On April 10 2018, 11 lions were found dead from suspected poisoning in Uganda's Queen Elizabeth National Park. The dead lions, eight of them cubs and the other three adult lionesses, were part of a pride that also included three males. They were discovered by wildlife authorities.
The pride were well known for their unusual behaviour which had earned them their own television show. The show was focusing on conservation and their habit of climbing and sprawling out in the spreading branches of candelabra trees.
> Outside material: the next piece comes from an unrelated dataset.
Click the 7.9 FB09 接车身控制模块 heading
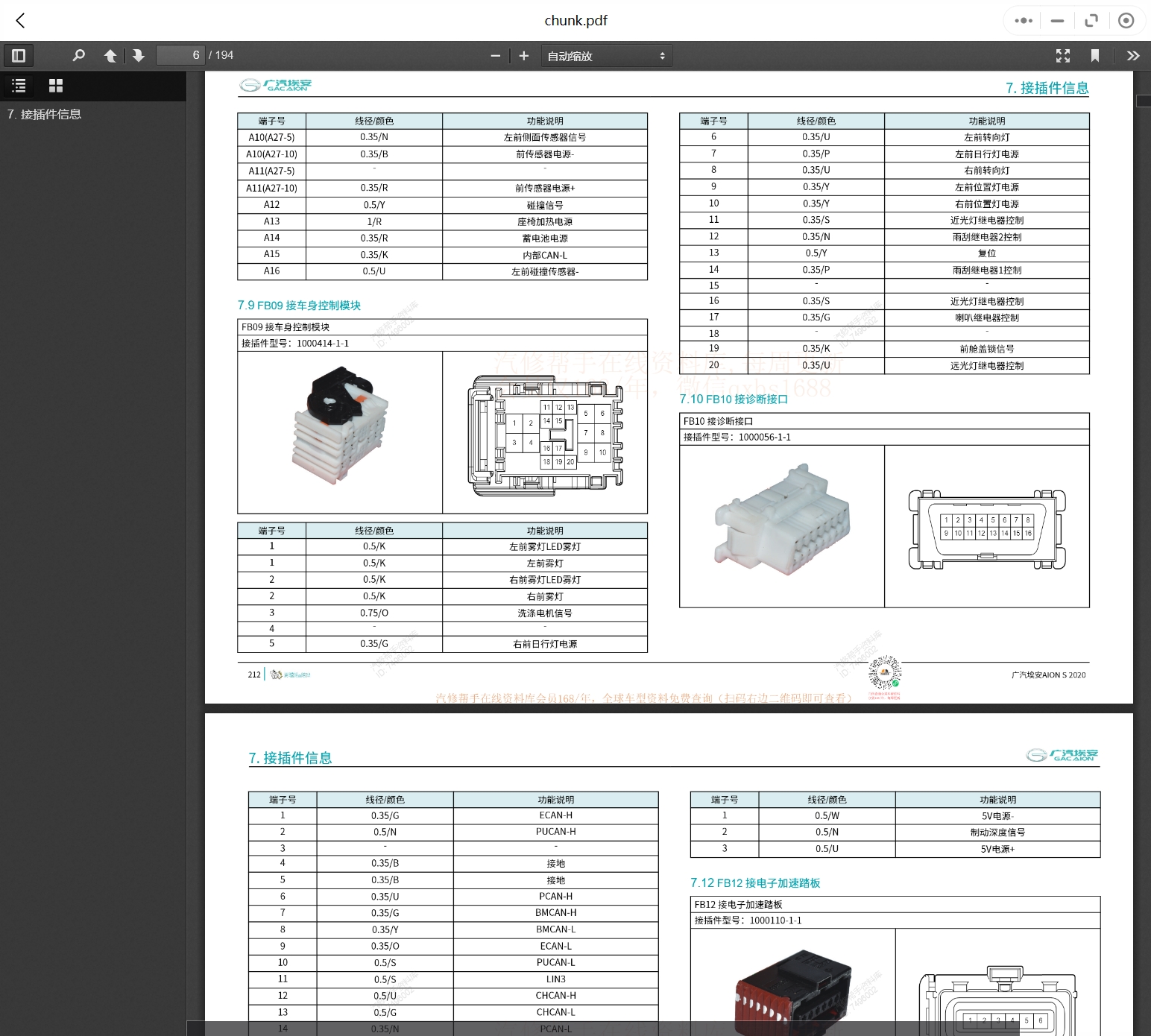 [x=299, y=305]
Source: Alexander Braczkowski
Alex Braczkowski, a National Geographic Explorer who had been researching and filming the lion's tree climbing acrobatics, was in Las Vegas for a photography convention when his assistant called him with the news. He said to National Geographic:
I broke down, and I started crying. I got attached to them because I was following them every day in a vehicle when I was filming them.
A team, being lead by Uganda Wildlife Authority Ranger, Jimmy Kisembo, are working hard to figure out how to protect the remaining lions. Kisembo was also in charge of the team that found the carcasses, several of which had been picked clean by hyenas. He added that he "was so upset" and that "everyone on the scene cried". The bones and carcasses have been sent for testing.
Source: Jimmy Kisembo
Although the exact cause of death still remains unknown, Braczkowski suspects they were poisoned with aldicarb, also known as Temik, which according to him is cheap and readily available. Aldicarb works by preventing a certain enzyme from breaking down the chemical substances that transmit nerve impulses, resulting in vomiting, chest tightness, difficulty breathing, and death.
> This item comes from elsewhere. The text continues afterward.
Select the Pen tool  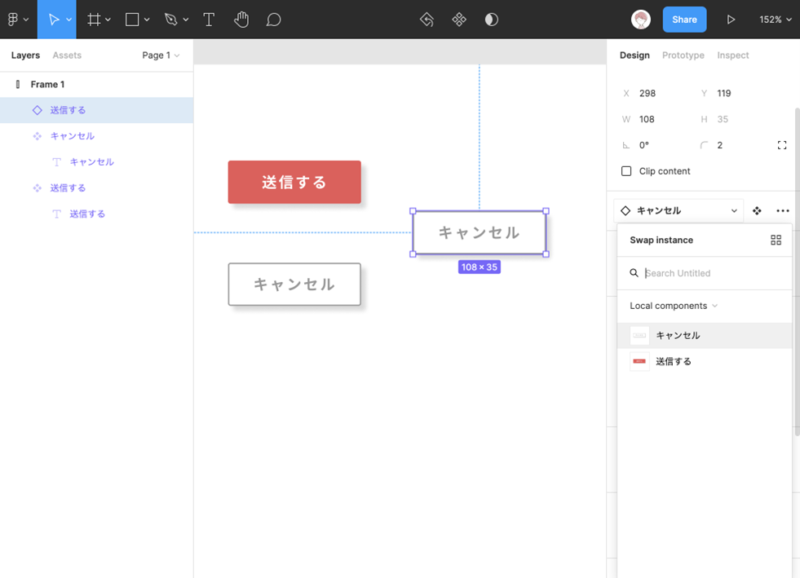coord(171,19)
The motive behind this attack also remains a mystery but the Uganda Wildlife Authority believes that the lions were poisoned in retaliation for killing villagers' cattle. Aldicarb has long been used to poison both wild and domestic animals with the practice of intentional poisoning not being uncommon throughout eastern Africa.
One of the lionesses and the three of eight cubs that were found dead. Source: Nigel Pavitt/AWL
At last count, in 2008, the park had some 120 lions, but Braczkowski, who’s also been surveying the population, says there will be updated numbers soon. He added that four lions in Queen Elizabeth park died by poisoning in 2017, and he worries that if the killings go on at the present rate, the park will be devoid of lions five years from now.
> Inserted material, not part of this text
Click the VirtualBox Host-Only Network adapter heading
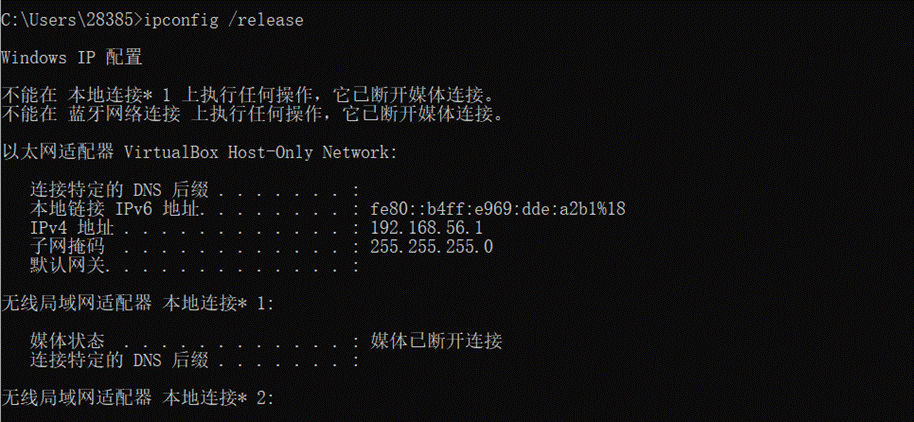Screen dimensions: 914x422 click(x=199, y=153)
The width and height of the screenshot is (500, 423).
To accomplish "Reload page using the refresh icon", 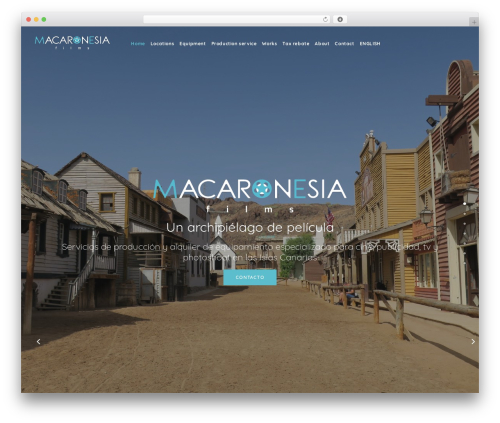I will tap(325, 19).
In an effort to combat this, park officials plan to take a tougher stance against cattle grazing in the park and are considering bringing in adult lionesses from another pride to encourage breeding and increase the numbers.
Source: Alexander Braczkowski
According to National Geographic Society’s Big Cats Initiative, there has been a shocking 90% drop in Africa's lions in the past 75 years as a result of habitat loss and greater contact with humans.
Not all hope is lost though as lions can produce fairly quickly as Braczowski says, and Queen Elizabeth Nation Park's ecosystem is capable of supporting them.
If you recall, an African lion named Nero recently died, also from suspected poisoning in a zoo in Britain, just two months ago. Six lions and 74 vultures were also found dead from a suspected poison attack in Tanzania National Park just one month ago.